#### WHAT TO PRODUCE
Filter the records down to the lines that hold the word "height", and copy each of those lines.

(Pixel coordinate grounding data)
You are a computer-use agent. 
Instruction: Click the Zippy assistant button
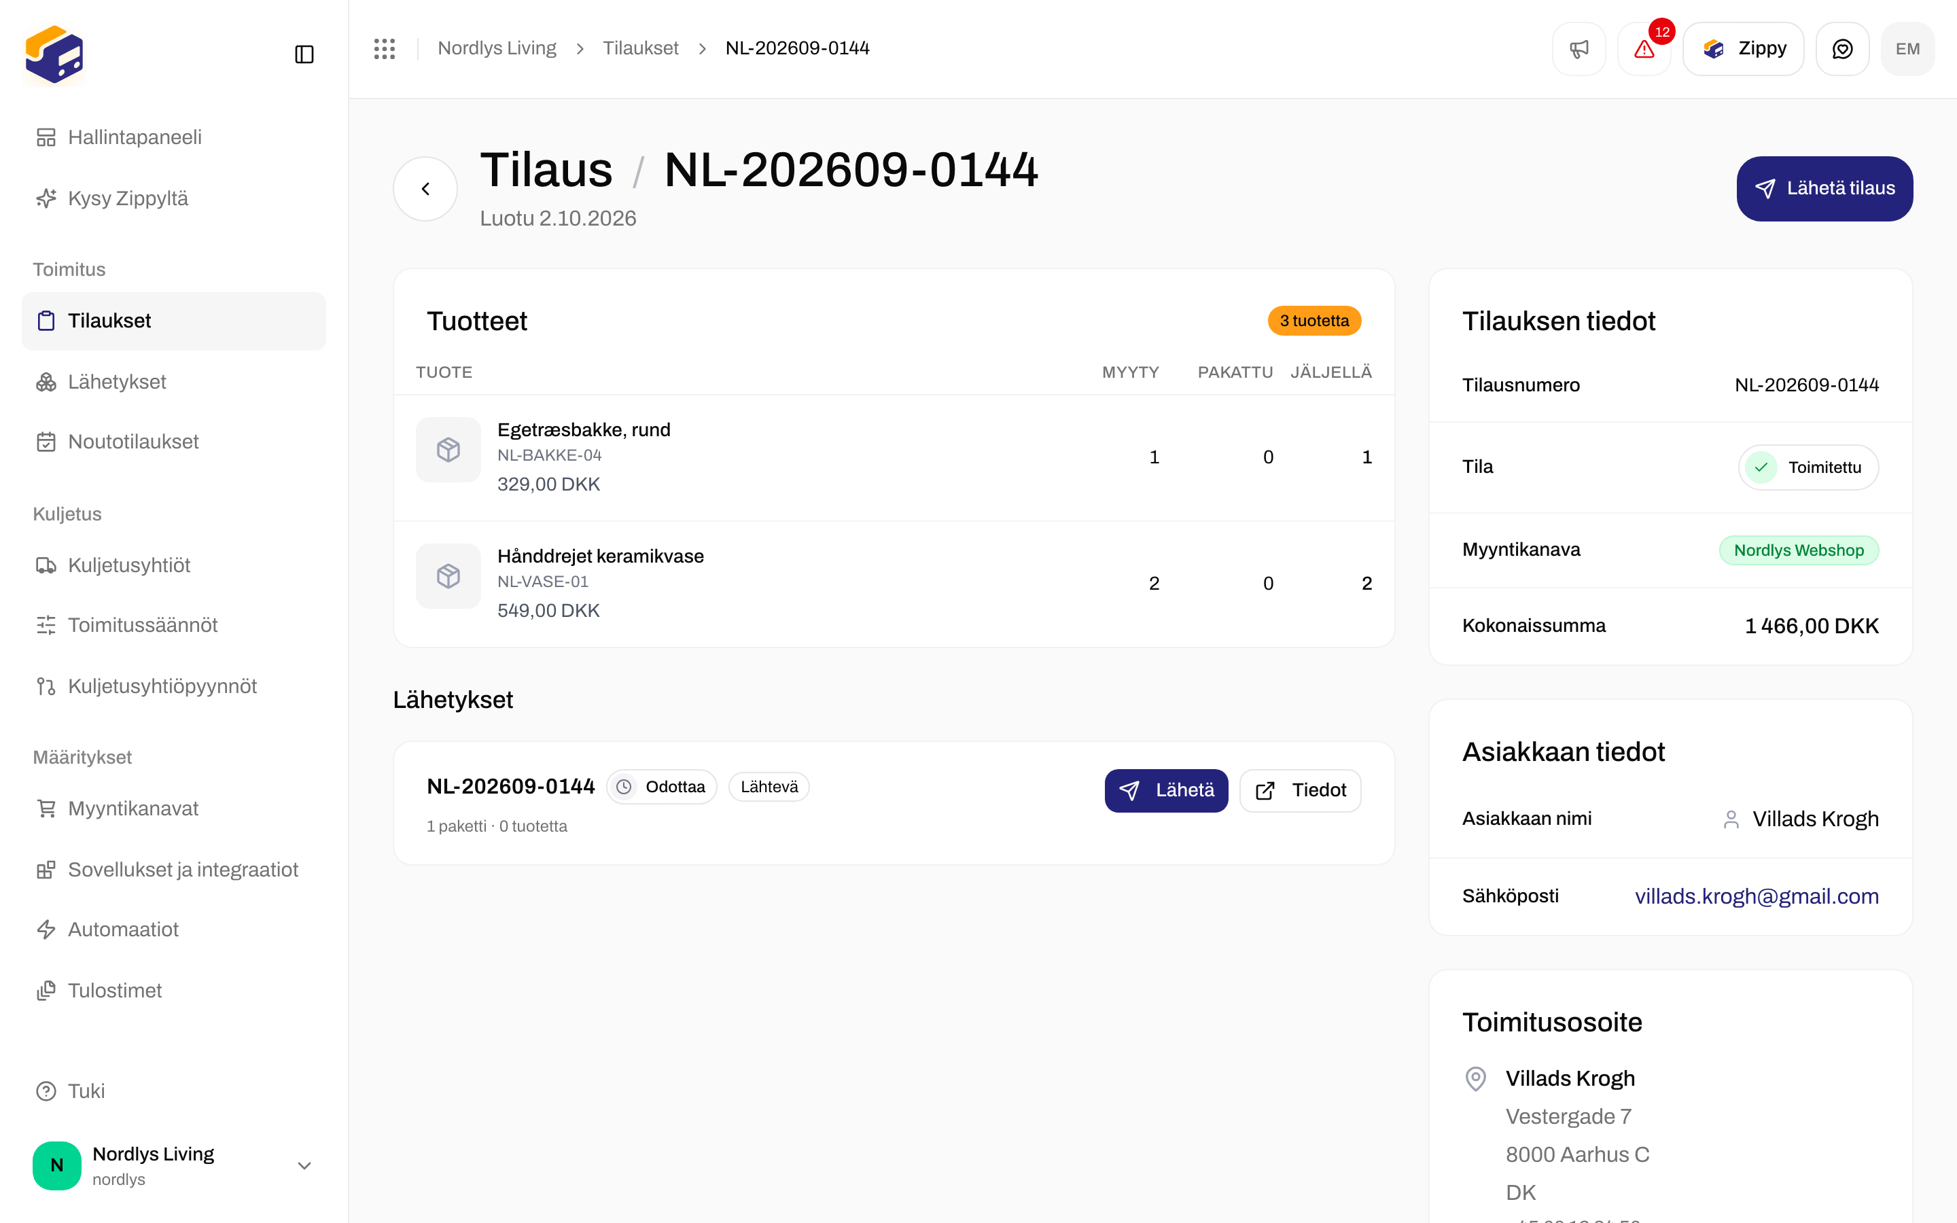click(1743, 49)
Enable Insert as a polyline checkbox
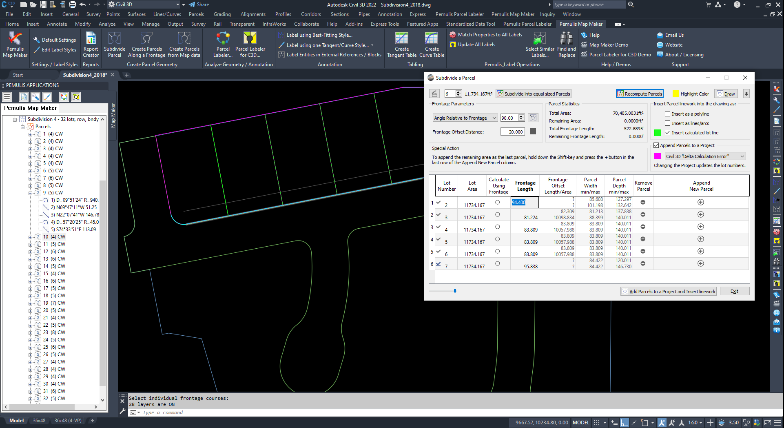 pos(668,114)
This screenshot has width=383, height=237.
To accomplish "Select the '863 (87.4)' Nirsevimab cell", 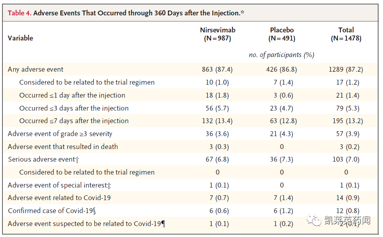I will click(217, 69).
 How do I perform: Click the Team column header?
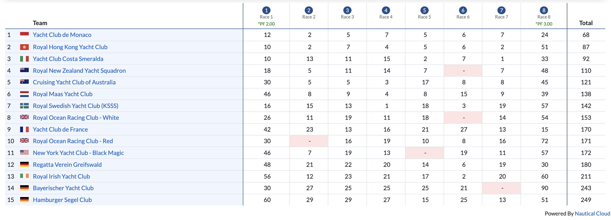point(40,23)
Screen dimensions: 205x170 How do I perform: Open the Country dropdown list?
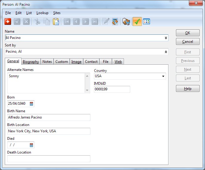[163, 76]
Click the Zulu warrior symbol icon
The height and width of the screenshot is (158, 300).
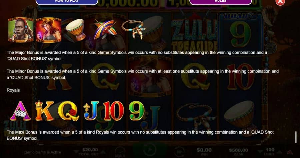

#### TASK RESULT
This screenshot has width=383, height=237.
The height and width of the screenshot is (158, 300).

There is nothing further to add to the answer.